# [WHAT THE TASK ASKS]
Drop every picture. Return the rest of the entries exactly.

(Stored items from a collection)
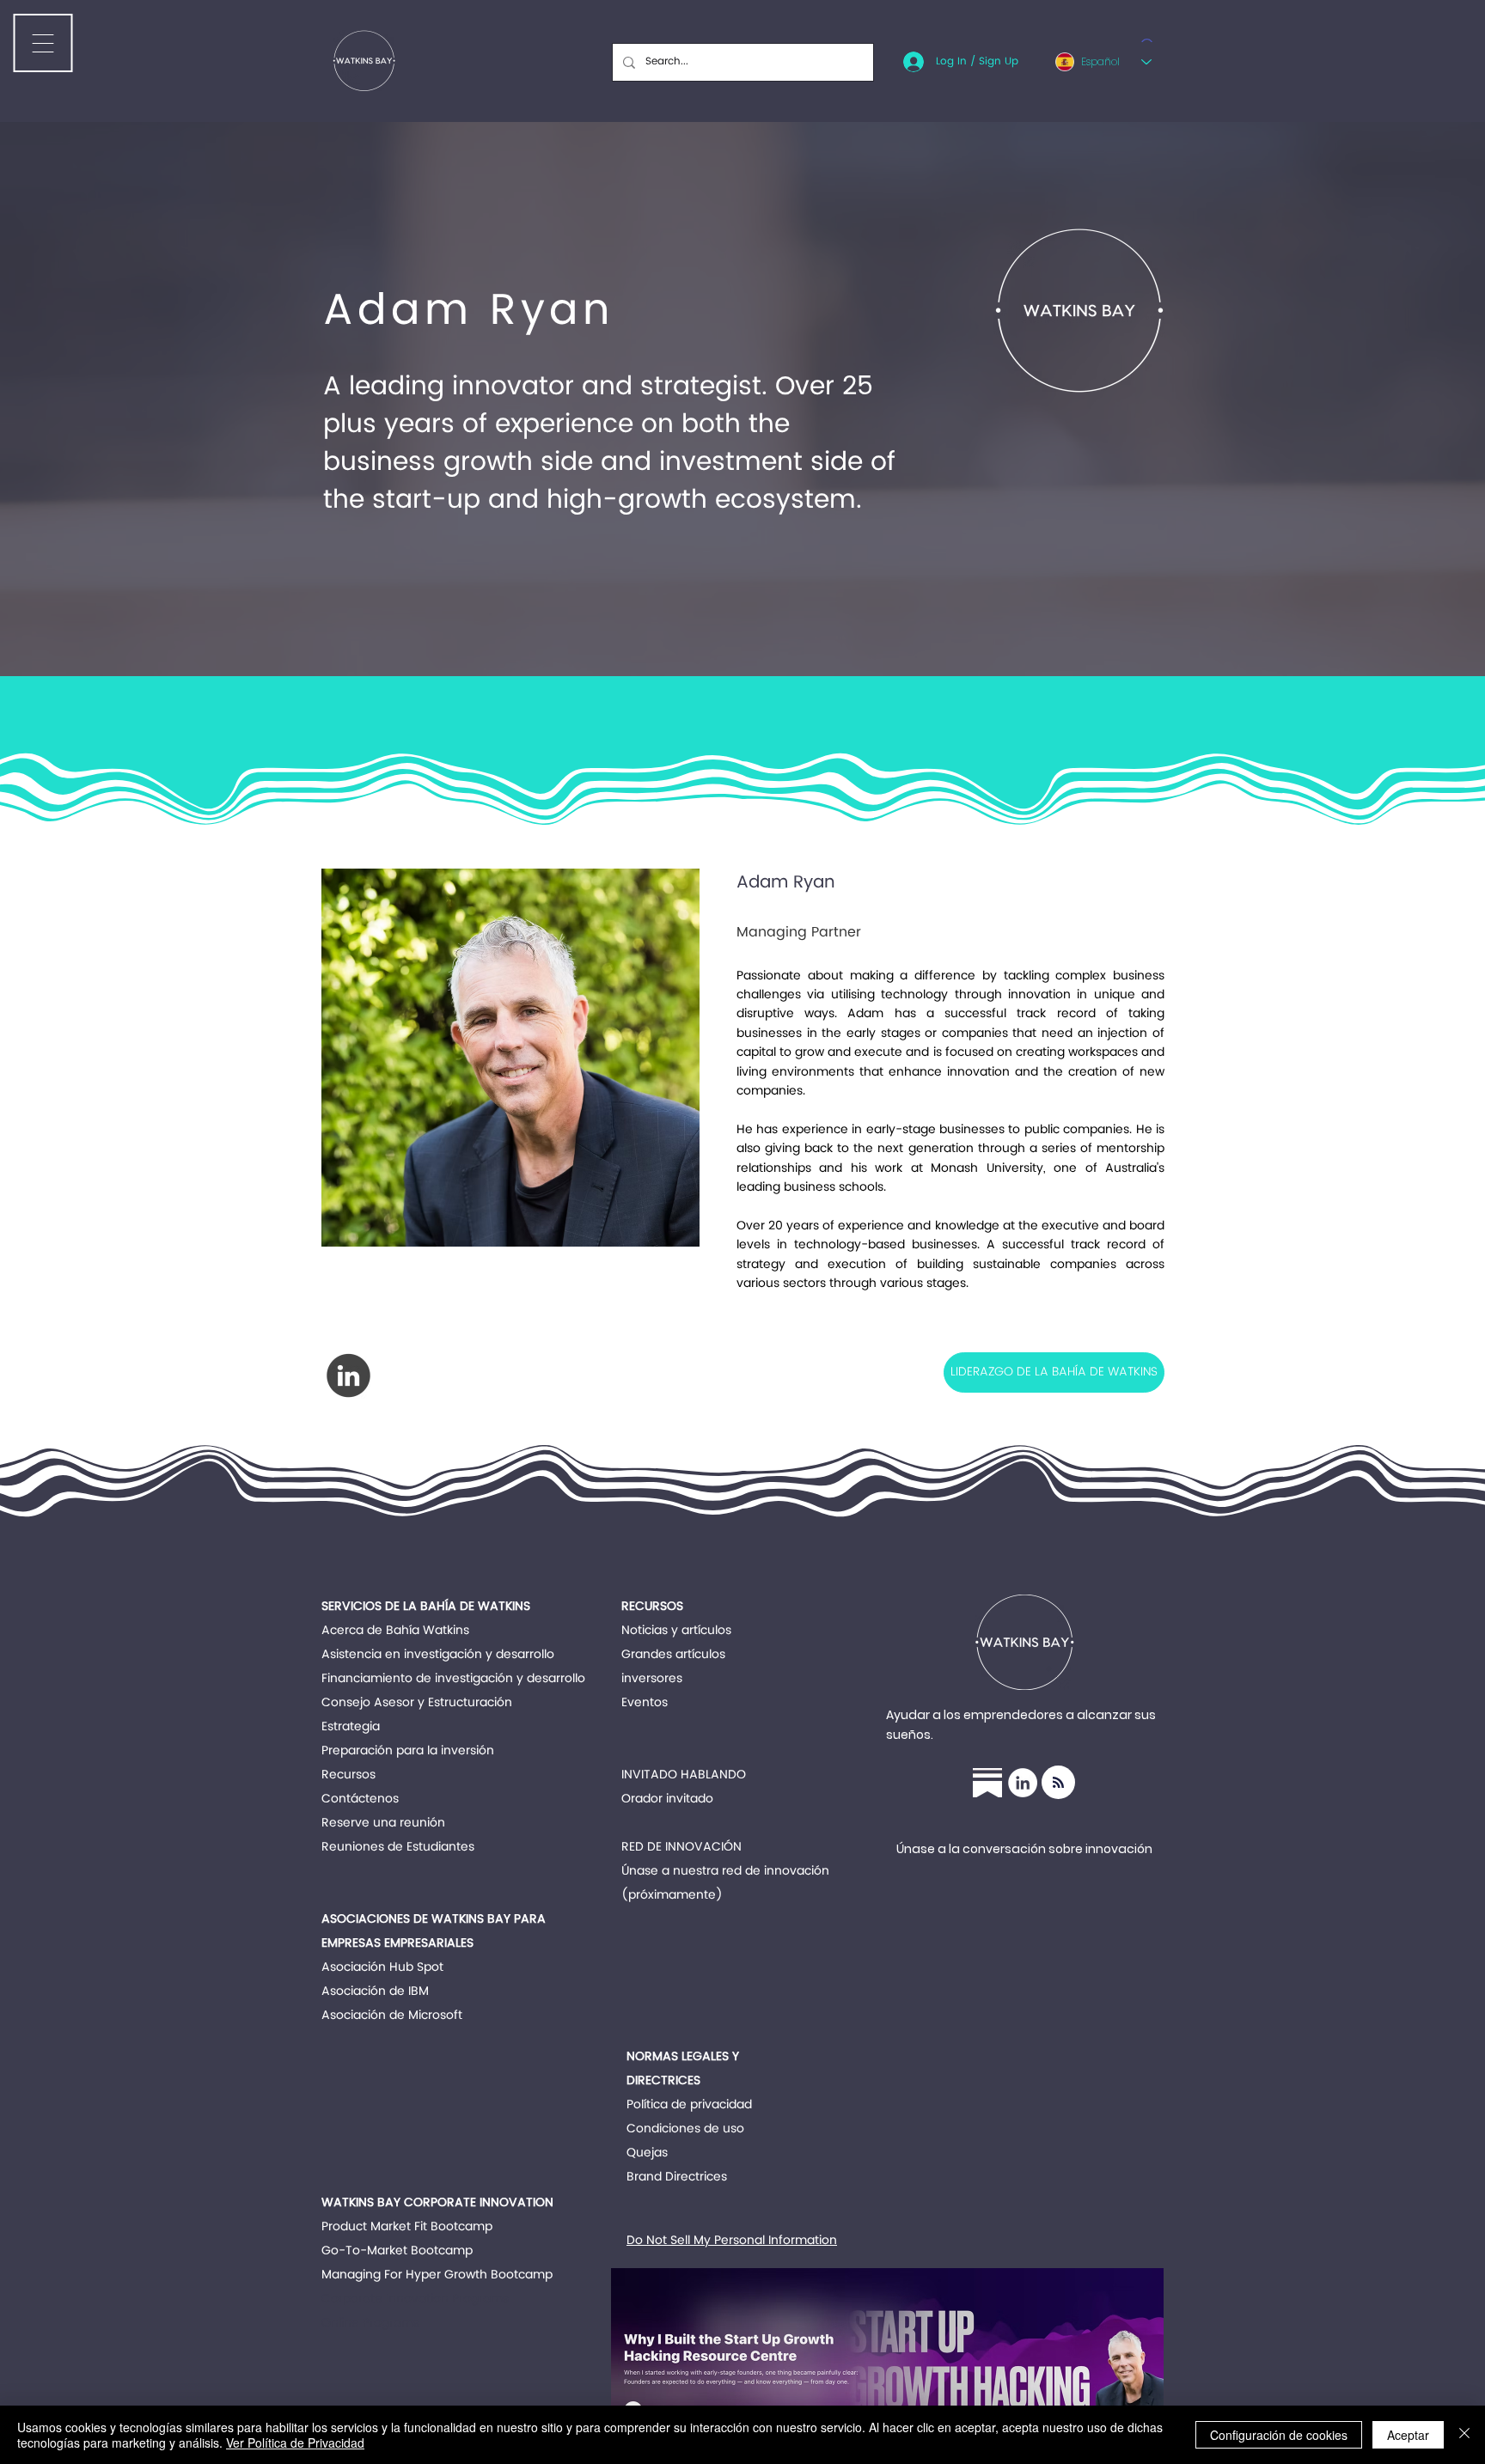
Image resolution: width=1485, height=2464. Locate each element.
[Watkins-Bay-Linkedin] (1022, 1782)
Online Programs (370, 2323)
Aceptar (1408, 2434)
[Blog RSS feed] (1058, 1783)
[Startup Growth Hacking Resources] (987, 1782)
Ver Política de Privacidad (295, 2442)
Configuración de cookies (1279, 2434)
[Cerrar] (1464, 2434)
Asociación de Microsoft (391, 2015)
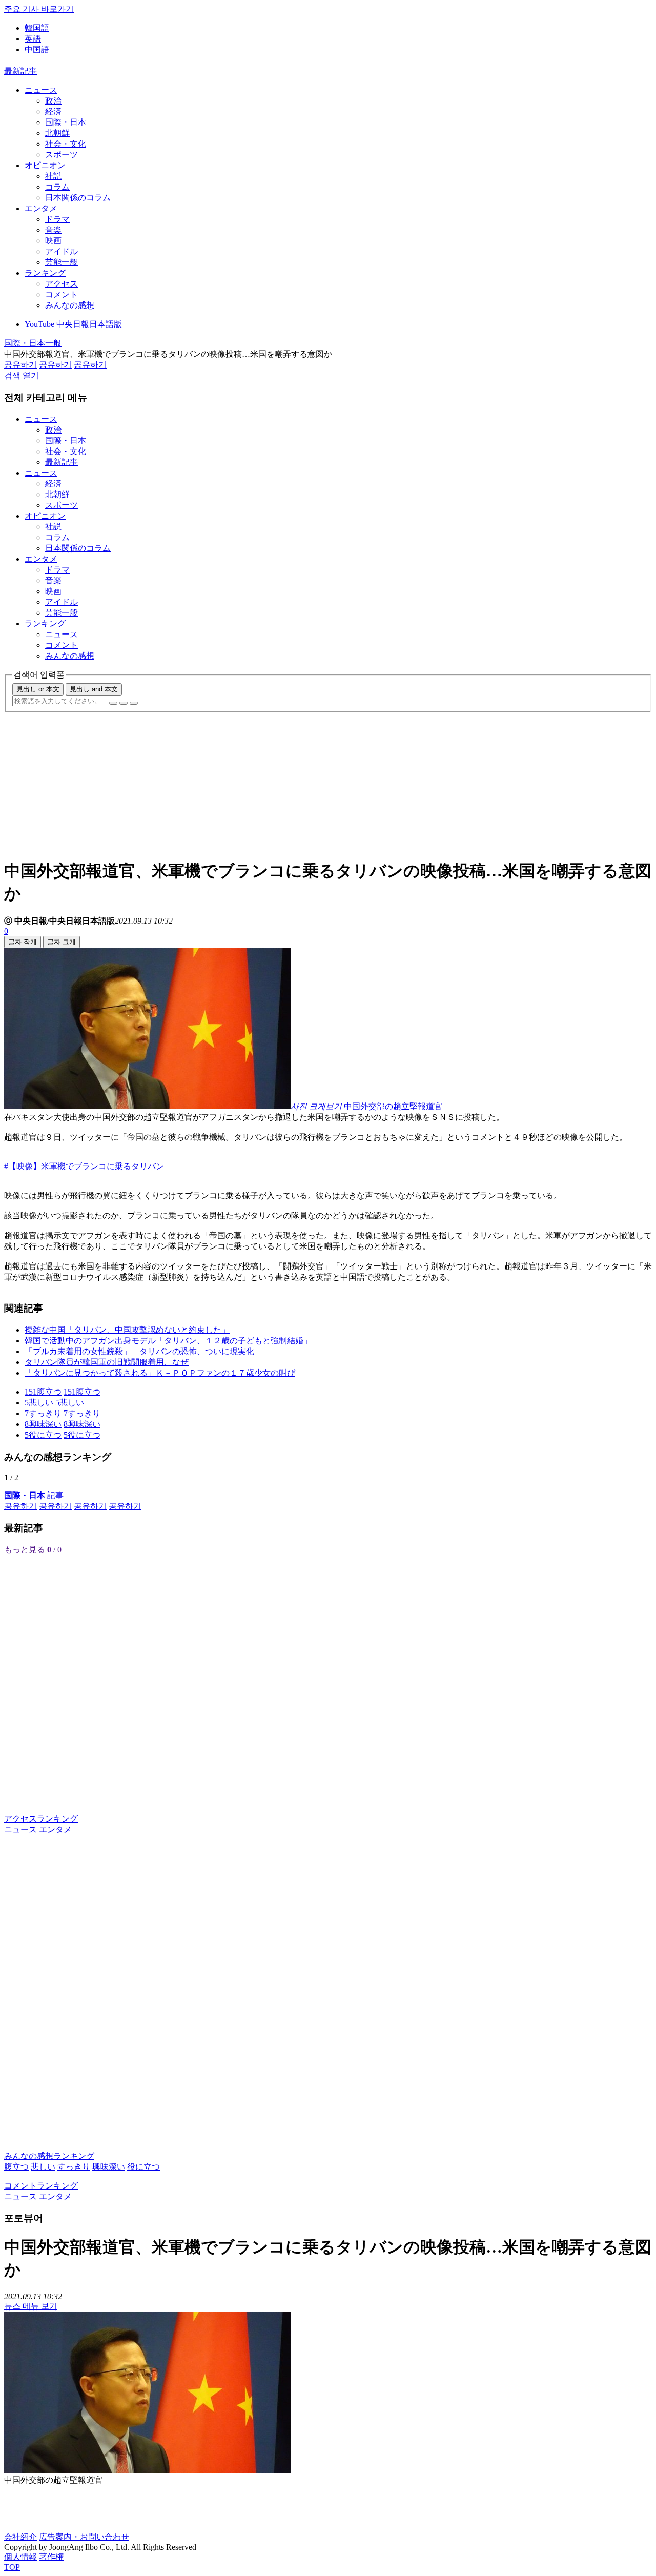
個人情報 (20, 2556)
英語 (33, 38)
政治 (53, 100)
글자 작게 (22, 942)
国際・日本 (65, 122)
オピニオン (45, 165)
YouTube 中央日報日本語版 (73, 324)
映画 (53, 240)
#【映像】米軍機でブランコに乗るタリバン (84, 1166)
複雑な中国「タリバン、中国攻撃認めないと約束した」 (127, 1329)
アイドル (61, 251)
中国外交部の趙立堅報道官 (393, 1106)
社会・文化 (65, 143)
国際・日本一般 (32, 343)
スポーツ (61, 154)
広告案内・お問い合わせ (84, 2536)
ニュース (41, 90)
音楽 (53, 230)
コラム (57, 186)
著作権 (51, 2556)
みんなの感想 (69, 305)
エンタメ (41, 208)
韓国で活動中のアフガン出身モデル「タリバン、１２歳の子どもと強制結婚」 (168, 1340)
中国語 (37, 49)
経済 (53, 111)
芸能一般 (61, 262)
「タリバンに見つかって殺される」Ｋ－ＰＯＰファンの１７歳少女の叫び (160, 1372)
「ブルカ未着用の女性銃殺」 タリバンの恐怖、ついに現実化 (139, 1351)
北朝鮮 (57, 133)
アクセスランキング (41, 1818)
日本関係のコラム (78, 197)
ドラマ (57, 219)
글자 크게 (61, 942)
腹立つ (16, 2166)
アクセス (61, 283)
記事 (34, 1495)
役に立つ (143, 2166)
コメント (61, 294)
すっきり (73, 2166)
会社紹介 (20, 2536)
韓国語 (37, 28)
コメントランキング (41, 2185)
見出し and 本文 (94, 689)
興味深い (108, 2166)
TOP (12, 2567)
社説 (53, 176)
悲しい (43, 2166)
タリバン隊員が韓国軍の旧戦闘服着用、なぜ (107, 1362)
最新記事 (20, 71)
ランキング (45, 273)
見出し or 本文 (37, 689)
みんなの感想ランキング (49, 2156)
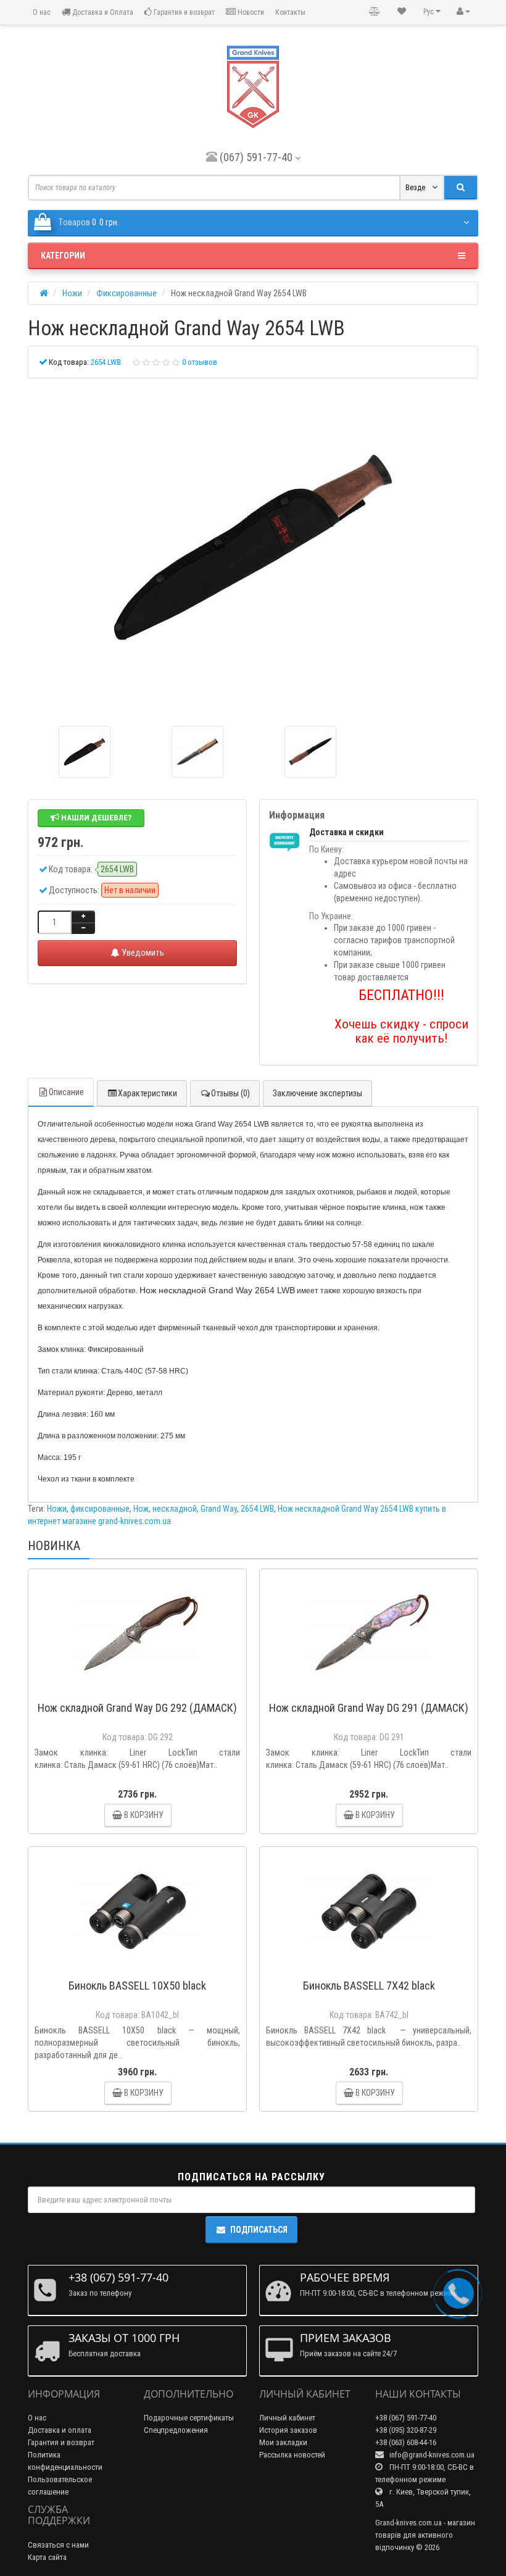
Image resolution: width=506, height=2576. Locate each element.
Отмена (289, 1345)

# [SOLUTION TO THIS EXERCISE]
Image resolution: width=1485, height=2464. Locate each element.
[Watkins-Bay-Linkedin] (1022, 1782)
Online Programs (370, 2323)
Aceptar (1408, 2434)
[Blog RSS feed] (1058, 1783)
[Startup Growth Hacking Resources] (987, 1782)
Ver Política de Privacidad (295, 2442)
Configuración de cookies (1279, 2434)
[Cerrar] (1464, 2434)
Asociación de Microsoft (391, 2015)
個人情報 (20, 2556)
英語 (33, 38)
政治 (53, 100)
글자 작게 (22, 942)
国際・日本 (65, 122)
オピニオン (45, 165)
YouTube 中央日報日本語版 (73, 324)
映画 (53, 240)
#【映像】米軍機でブランコに乗るタリバン (84, 1166)
複雑な中国「タリバン、中国攻撃認めないと約束した」 (127, 1329)
アイドル (61, 251)
中国外交部の趙立堅報道官 (393, 1106)
社会・文化 (65, 143)
国際・日本一般 (32, 343)
スポーツ (61, 154)
広告案内・お問い合わせ (84, 2536)
ニュース (41, 90)
音楽 (53, 230)
コラム (57, 186)
著作権 (51, 2556)
みんなの感想 (69, 305)
エンタメ (41, 208)
韓国で活動中のアフガン出身モデル「タリバン、１２歳の子どもと強制結婚」 (168, 1340)
中国語 (37, 49)
経済 (53, 111)
芸能一般 (61, 262)
「タリバンに見つかって殺される」Ｋ－ＰＯＰファンの１７歳少女の叫び (160, 1372)
「ブルカ未着用の女性銃殺」 タリバンの恐怖、ついに現実化 (139, 1351)
北朝鮮 (57, 133)
アクセスランキング (41, 1818)
日本関係のコラム (78, 197)
ドラマ (57, 219)
글자 크게 (61, 942)
腹立つ (16, 2166)
アクセス (61, 283)
記事 (34, 1495)
役に立つ (143, 2166)
コメント (61, 294)
すっきり (73, 2166)
会社紹介 (20, 2536)
韓国語 (37, 28)
コメントランキング (41, 2185)
見出し and 本文 (94, 689)
興味深い (108, 2166)
TOP (12, 2567)
社説 (53, 176)
悲しい (43, 2166)
タリバン隊員が韓国軍の旧戦闘服着用、なぜ (107, 1362)
最新記事 (20, 71)
ランキング (45, 273)
見出し or 本文 (37, 689)
みんなの感想ランキング (49, 2156)
Image resolution: width=506, height=2576. Locate each element.
Отмена (289, 1345)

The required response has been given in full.